Há uma dimensão na catástrofe que o ser humano esquece, muito por considerar que a dimensão do horror é irrepetível ou que nada se reitera ao ponto de merecer ser lembrado até ao juízo final da precaução. Como na crítica às aulas de cidadania, há quem prefira que o Estado seja um ser inerte, apenas servil para amparar as ambiguidades dos poderosos e deixar em lume brando quem deve, teme e não tem. As alterações climáticas, os terramotos e apagões acontecem, culpa-se o ozono, o subsolo ou o vizinho espanhol, e tudo segue adiante até à contabilização dos danos. Aí, fazem-se as contas, agitam-se os avisos sobre uma realidade por todos mais do que conhecida e antecipável. E encolhem-se os ombros.
As Nações Unidas reduzem em 25% as suas forças de manutenção de paz por cortes no financiamento dos EUA, que se retiram dos Acordos de Paris enquanto fecham fronteiras e avançam o seu exército para tomar cidades, ao mesmo tempo que consideram um "fardo público a evitar" quem queira entrar no país com doenças crónicas como a diabetes. É uma espécie de "Make America Thin Again" só que com hambúrgueres exclusivos para nativos. Os "Epstein files" são meninos ao lado de tantos tratados públicos de vergonha. A Europa rende-se.
Mas há também uns irredutíveis neerlandeses que resistem, como se fizessem do "campingaz" um modo de vida e do aforro caseiro uma virtude.

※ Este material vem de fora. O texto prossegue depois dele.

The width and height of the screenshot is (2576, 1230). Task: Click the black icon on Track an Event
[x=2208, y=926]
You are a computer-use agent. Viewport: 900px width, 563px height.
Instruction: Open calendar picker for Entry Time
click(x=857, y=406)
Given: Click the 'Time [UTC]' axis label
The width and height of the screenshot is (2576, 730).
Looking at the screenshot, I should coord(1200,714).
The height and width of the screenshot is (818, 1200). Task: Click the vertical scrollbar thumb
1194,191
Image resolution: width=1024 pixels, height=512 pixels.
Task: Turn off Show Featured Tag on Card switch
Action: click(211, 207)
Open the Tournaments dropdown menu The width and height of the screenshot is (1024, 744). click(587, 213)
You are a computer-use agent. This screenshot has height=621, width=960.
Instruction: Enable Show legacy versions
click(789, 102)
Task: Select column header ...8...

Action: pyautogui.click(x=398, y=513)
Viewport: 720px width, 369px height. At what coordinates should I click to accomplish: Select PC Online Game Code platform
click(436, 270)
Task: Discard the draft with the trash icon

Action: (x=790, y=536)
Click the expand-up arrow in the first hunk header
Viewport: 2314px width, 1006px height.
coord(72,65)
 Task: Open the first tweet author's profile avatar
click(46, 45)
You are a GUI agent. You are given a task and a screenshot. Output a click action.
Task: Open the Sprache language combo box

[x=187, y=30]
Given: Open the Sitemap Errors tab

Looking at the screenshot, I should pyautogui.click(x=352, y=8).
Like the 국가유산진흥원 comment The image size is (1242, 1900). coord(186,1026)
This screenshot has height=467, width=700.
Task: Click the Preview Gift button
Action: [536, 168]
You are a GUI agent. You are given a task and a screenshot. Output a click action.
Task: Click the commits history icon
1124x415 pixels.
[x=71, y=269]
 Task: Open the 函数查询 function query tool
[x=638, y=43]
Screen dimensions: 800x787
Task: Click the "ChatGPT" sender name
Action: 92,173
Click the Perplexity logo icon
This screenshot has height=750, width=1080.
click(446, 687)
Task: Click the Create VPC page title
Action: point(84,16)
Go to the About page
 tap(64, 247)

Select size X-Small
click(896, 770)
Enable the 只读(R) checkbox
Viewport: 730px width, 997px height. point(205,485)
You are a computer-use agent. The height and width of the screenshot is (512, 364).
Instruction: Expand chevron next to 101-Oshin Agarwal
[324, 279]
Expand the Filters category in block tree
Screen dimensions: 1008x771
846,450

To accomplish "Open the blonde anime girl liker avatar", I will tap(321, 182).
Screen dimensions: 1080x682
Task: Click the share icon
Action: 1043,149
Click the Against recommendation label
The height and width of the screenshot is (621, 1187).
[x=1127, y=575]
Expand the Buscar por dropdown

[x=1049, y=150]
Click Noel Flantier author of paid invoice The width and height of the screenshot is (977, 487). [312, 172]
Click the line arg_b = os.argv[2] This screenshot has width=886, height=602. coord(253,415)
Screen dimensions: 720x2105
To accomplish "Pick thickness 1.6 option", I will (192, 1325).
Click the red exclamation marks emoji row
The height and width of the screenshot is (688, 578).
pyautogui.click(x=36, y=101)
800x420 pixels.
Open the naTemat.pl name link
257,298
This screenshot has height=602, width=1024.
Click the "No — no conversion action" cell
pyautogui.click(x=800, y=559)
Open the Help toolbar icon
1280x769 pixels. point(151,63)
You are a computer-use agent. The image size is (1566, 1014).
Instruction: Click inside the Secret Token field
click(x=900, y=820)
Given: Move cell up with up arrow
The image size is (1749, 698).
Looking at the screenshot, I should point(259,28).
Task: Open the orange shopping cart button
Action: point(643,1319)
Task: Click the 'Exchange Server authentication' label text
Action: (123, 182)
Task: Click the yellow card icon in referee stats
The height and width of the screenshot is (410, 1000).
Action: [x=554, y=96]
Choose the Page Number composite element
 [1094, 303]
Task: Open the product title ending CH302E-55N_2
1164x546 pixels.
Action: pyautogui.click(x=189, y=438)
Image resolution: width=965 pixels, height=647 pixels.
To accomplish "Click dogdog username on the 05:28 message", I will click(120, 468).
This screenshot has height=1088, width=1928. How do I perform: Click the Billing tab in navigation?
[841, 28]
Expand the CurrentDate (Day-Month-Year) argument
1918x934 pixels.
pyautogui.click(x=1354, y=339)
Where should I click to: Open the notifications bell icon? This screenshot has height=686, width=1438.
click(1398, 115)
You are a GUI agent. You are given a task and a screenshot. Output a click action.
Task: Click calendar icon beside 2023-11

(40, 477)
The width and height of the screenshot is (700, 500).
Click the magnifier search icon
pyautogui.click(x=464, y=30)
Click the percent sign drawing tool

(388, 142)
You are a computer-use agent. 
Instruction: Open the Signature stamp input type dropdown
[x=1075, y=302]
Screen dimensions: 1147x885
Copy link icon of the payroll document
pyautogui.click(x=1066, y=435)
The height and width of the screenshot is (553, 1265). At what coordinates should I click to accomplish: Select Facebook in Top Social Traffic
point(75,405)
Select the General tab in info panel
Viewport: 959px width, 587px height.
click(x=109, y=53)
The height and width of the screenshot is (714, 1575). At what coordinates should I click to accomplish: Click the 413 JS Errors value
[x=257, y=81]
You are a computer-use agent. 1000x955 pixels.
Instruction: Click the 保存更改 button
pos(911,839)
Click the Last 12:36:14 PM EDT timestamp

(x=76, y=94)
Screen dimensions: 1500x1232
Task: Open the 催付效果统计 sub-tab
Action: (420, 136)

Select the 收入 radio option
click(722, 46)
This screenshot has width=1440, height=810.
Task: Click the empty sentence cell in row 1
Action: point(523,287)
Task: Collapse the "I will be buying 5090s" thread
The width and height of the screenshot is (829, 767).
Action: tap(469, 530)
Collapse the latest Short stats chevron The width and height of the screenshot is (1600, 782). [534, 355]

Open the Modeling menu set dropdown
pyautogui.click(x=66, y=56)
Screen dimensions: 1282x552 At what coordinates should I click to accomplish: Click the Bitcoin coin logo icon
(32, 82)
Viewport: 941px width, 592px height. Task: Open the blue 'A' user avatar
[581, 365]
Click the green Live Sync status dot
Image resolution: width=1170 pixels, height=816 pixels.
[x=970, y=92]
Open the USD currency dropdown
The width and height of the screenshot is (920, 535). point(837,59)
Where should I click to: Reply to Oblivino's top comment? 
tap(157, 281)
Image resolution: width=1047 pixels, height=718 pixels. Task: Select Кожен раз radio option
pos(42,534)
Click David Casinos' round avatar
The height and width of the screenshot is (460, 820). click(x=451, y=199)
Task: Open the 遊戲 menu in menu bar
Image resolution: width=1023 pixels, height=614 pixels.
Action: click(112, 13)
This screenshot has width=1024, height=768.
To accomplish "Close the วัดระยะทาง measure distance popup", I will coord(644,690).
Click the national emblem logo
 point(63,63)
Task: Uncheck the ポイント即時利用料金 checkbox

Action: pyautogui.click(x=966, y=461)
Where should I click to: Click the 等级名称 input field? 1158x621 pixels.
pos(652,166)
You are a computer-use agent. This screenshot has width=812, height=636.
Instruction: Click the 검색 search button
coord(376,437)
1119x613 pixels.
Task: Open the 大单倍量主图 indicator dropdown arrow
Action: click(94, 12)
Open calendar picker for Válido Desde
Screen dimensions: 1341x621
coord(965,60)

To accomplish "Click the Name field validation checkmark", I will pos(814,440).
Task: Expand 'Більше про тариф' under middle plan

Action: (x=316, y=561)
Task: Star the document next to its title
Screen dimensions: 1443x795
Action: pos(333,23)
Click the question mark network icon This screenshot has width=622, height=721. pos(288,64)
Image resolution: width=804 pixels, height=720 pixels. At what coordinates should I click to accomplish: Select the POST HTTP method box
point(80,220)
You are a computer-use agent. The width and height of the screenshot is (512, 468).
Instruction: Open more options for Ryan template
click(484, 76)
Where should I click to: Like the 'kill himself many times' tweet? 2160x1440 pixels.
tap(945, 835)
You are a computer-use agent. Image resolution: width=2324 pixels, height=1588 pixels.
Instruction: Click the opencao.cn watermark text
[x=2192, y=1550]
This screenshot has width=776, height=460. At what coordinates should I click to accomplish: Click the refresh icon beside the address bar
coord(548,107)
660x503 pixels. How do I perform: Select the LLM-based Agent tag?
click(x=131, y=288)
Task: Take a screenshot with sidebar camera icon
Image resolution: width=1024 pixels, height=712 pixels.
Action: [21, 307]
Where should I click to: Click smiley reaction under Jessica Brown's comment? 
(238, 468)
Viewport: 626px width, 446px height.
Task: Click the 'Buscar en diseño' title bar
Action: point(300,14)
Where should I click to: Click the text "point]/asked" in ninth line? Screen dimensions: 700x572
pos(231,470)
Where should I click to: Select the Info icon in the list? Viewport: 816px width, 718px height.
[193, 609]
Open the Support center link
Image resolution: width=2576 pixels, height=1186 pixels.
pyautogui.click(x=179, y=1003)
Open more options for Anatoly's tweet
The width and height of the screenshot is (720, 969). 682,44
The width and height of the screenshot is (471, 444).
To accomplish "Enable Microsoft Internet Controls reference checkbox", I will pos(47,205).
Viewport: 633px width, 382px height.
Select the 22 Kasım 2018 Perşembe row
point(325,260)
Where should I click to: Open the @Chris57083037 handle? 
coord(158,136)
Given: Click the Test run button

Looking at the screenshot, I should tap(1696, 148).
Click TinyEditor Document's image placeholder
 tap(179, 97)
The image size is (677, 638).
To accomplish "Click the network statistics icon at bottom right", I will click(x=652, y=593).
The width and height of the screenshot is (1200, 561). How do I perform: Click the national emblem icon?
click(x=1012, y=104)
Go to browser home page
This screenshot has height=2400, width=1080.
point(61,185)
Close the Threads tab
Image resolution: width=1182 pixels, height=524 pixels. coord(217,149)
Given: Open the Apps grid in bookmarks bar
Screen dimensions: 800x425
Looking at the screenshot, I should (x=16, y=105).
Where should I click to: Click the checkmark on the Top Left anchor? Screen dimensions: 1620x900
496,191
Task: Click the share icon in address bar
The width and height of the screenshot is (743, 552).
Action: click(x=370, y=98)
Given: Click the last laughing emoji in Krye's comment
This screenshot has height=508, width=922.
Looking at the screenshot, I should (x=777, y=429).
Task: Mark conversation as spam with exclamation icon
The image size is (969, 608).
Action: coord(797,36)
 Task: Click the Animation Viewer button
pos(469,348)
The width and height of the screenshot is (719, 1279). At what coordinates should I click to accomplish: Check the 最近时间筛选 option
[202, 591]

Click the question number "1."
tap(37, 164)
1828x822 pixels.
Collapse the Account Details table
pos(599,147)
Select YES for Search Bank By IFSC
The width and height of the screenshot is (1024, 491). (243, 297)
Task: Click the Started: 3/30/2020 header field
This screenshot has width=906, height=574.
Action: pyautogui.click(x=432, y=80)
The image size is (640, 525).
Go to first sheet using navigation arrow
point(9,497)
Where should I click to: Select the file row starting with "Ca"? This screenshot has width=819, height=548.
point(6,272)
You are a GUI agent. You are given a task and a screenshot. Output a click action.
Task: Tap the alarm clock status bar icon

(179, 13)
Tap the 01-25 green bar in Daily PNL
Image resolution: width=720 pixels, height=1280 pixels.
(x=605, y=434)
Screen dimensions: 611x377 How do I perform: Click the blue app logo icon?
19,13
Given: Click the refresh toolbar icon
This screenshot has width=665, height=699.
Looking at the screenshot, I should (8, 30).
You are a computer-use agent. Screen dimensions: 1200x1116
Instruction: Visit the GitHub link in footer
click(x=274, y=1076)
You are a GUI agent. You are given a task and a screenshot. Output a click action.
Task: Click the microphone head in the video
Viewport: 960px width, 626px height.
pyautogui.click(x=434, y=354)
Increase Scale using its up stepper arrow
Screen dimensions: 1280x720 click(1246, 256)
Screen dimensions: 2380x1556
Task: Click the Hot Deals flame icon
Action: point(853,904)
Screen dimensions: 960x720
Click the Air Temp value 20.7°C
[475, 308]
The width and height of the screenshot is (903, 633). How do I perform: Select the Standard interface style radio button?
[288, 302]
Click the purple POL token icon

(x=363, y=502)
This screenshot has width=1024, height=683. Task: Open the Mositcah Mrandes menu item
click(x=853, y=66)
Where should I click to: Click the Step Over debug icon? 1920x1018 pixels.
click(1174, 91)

Com a crescente tensão geopolítica, a resistência civil tem sido defendida pelo Governo dos Países Baixos e do organismo responsável pelo contraterrorismo e segurança, através de uma campanha televisiva, na rádio e no digital, que alerta a população para a necessidade de sobreviver durante três dias sem acesso a electricidade, internet ou água potável. Em Portugal, uma campanha deste tipo geraria alarme e seria, ela mesmo, um instrumento dos populistas para a negação da verdade e da necessidade de prevenção do que há-de vir. Dir-se-ia que estávamos a gastar dinheiro precioso do erário público com adivinhações de Nostradamus, assegurando que a luta pela segurança se faz contra quem vem de fora para nos repovoar demograficamente.
Sempre a negação. A greve geral que une UGT e CGTP, a primeira paralisação a juntar as duas centrais sindicais desde 2013 (durante a intervenção da troika), é uma natural reacção à nada subtil alteração da lei laboral, mas parece estar a ser encarada como uma versão de luta faz-de-conta, demonstração de poder estéril por parte dos sindicatos que nada representam. Portugal parece apostado em tentar sobreviver sem trabalhadores.